What ever happened to show jackets?

When I first arrived in NYC in the early ’90s, if you were in a Broadway show or worked on a Broadway show, you got/bought a show jacket – which was usually an old-fashioned varsity jacket with the show logo embroidered on the back.

And if you didn’t have one . . . you wanted one . . . badly.  Really badly.

Show Jacket envy was everywhere.  Getting a jacket was like getting an Equity card, or an agent . . . sometimes it was even more valuable than the paycheck.

It was a symbol that you had earned your stripes.

Somewhere around the turn of the millenium, they fell out of fashion.  Nowadays, it’s rare to see someone sportin’ a show jacket on the street or the subway.  So what happened to them?  Was it deemed too tacky to promote what you were doing so blatantly?   (Seems odd in the era of self-promotion through social media.)   Are they just not cool anymore?

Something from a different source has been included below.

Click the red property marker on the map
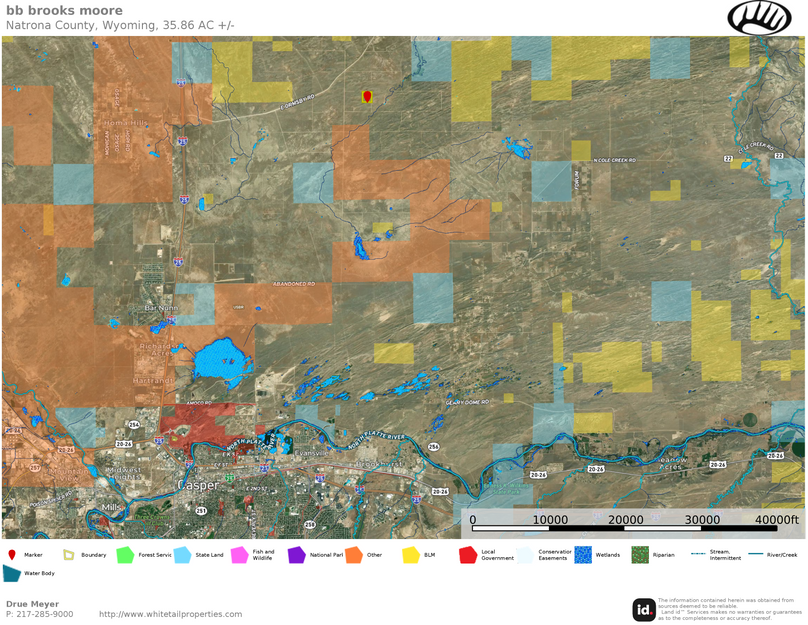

I gotta tell you . . . I miss them . . . for two reasons:

  1. All those jackets in the streets were little walking billboards that helped market shows . . . and Broadway.
  2. Having a badge of honor like a jacket made actors and the like seem like they were part of an exclusive club. And whenever there is an exclusive club, other people want in.

So I want ’em back.  Whatta ya say we start a movement to put the show jacket back in style, ok?

I’ll wear mine if you wear yours.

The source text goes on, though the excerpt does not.